**Information provided**
-*-*-
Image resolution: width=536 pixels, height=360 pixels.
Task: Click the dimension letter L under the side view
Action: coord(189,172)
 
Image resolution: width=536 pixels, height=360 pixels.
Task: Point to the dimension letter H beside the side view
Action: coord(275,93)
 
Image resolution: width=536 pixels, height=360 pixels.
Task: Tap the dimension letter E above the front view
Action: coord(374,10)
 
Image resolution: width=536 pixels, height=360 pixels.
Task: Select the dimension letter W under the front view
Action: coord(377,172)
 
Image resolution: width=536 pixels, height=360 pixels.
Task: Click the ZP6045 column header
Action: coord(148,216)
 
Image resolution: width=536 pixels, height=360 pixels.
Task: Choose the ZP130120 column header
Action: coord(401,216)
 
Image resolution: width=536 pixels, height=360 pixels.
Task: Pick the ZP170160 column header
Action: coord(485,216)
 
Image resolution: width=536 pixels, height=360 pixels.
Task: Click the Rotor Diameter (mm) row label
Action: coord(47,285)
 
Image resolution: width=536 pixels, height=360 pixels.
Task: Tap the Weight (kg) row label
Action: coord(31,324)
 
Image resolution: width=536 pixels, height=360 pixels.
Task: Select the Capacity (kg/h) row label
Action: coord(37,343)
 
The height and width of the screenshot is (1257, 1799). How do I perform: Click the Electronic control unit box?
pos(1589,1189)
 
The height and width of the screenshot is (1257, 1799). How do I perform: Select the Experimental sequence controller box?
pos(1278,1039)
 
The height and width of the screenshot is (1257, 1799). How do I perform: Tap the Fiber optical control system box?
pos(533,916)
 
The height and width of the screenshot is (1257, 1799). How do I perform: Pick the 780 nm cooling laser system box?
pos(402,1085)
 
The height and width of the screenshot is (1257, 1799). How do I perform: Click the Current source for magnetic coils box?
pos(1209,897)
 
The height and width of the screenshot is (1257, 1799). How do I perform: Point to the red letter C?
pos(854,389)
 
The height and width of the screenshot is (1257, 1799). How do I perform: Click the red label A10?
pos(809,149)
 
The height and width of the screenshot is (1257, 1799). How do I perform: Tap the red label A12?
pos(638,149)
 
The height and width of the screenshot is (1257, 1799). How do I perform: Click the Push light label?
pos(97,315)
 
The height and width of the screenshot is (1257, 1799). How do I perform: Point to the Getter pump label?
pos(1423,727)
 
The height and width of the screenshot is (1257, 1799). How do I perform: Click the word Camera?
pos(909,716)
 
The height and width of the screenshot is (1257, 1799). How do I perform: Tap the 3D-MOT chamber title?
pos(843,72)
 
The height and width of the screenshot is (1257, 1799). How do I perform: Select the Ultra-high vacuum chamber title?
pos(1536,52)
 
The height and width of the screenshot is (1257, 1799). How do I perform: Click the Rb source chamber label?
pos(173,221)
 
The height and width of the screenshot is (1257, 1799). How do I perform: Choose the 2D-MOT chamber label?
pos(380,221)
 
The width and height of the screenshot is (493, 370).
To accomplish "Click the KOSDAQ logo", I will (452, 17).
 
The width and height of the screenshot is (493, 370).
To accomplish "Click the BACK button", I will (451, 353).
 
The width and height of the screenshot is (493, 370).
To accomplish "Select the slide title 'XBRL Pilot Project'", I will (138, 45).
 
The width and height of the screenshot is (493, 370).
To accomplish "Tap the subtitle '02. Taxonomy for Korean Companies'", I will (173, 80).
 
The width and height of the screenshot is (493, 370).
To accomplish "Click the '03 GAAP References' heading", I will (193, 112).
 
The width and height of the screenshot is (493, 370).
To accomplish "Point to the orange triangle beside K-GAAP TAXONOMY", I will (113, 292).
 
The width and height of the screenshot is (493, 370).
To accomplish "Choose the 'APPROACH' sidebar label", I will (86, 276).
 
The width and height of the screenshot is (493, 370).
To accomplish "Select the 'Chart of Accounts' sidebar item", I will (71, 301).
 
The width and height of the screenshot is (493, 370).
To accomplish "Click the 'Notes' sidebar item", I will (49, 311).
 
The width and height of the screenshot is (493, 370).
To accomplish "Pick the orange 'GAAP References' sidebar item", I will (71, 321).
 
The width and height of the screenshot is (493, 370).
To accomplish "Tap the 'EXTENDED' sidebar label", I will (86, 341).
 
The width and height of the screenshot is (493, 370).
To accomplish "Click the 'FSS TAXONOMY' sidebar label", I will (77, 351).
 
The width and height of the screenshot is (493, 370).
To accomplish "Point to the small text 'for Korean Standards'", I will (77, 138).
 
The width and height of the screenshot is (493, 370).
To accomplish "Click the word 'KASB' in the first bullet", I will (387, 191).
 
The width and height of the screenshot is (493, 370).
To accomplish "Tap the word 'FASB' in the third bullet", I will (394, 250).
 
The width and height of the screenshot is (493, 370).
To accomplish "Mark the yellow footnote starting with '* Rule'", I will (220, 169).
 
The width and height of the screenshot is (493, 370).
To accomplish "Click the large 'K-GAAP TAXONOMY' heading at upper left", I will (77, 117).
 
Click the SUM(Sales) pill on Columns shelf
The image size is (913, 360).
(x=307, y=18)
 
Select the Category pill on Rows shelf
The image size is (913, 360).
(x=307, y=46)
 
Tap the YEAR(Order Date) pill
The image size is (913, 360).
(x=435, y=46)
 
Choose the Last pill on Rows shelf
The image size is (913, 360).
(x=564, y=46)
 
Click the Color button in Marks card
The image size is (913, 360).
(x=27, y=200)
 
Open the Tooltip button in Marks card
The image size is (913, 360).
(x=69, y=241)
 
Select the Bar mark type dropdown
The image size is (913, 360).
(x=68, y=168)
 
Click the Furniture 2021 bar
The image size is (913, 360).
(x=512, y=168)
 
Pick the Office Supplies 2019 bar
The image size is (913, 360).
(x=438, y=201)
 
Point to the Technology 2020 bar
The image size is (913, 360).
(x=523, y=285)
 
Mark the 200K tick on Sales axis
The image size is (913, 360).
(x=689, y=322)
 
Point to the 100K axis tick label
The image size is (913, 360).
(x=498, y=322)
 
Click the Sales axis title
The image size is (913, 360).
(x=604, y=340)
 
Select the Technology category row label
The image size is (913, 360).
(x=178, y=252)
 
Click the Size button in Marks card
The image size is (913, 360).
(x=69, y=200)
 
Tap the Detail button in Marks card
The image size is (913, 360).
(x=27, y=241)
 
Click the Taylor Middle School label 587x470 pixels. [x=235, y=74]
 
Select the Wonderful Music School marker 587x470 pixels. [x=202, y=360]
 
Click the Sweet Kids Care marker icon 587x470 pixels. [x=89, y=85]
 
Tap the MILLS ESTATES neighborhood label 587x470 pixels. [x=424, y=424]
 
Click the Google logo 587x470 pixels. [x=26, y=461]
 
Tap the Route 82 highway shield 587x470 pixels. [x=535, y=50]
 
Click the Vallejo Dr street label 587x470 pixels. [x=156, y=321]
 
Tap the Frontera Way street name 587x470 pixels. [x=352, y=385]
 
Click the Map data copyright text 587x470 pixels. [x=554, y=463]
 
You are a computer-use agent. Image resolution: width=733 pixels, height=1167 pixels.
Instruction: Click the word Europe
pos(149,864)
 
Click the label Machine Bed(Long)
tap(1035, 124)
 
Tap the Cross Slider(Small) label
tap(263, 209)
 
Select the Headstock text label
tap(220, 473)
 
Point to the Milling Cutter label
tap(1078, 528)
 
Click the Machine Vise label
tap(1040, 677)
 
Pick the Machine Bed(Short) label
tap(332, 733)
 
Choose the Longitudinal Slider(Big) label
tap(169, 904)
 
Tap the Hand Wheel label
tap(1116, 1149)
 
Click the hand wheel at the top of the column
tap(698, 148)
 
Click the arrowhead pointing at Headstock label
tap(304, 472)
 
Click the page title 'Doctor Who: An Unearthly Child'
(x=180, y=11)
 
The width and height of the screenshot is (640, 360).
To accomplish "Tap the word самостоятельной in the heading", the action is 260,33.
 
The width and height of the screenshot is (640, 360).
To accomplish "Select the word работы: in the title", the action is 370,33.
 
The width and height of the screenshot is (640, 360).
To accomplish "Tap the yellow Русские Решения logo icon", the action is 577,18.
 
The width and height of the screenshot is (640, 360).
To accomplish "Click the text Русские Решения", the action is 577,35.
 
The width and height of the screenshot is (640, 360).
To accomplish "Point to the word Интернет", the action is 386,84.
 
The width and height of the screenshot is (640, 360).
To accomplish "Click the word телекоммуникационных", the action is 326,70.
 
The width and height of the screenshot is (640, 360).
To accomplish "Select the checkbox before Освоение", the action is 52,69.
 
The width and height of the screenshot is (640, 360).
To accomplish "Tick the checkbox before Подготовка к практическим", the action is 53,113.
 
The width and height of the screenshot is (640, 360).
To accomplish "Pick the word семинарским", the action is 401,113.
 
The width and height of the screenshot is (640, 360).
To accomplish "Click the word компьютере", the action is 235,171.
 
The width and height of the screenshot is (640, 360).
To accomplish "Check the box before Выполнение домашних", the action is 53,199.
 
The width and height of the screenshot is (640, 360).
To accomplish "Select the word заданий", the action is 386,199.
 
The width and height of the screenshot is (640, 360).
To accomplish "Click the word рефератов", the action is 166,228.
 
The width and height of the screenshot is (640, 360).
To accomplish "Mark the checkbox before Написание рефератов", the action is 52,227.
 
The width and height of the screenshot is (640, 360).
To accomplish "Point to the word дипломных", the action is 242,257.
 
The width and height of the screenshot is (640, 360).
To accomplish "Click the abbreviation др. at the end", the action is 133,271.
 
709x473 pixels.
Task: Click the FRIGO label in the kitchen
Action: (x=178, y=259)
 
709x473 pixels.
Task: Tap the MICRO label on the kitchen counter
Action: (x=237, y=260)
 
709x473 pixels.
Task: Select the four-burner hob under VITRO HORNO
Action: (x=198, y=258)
-*-*-
**Description of the task**
Output the data from the line with "Click the hand wheel at the top of the column" to the line with "(x=180, y=11)", both included, as a JSON list of strings with one string per line and blank lines omitted.

**Output for this exercise**
[
  "Click the hand wheel at the top of the column",
  "tap(698, 148)",
  "Click the arrowhead pointing at Headstock label",
  "tap(304, 472)",
  "Click the page title 'Doctor Who: An Unearthly Child'",
  "(x=180, y=11)"
]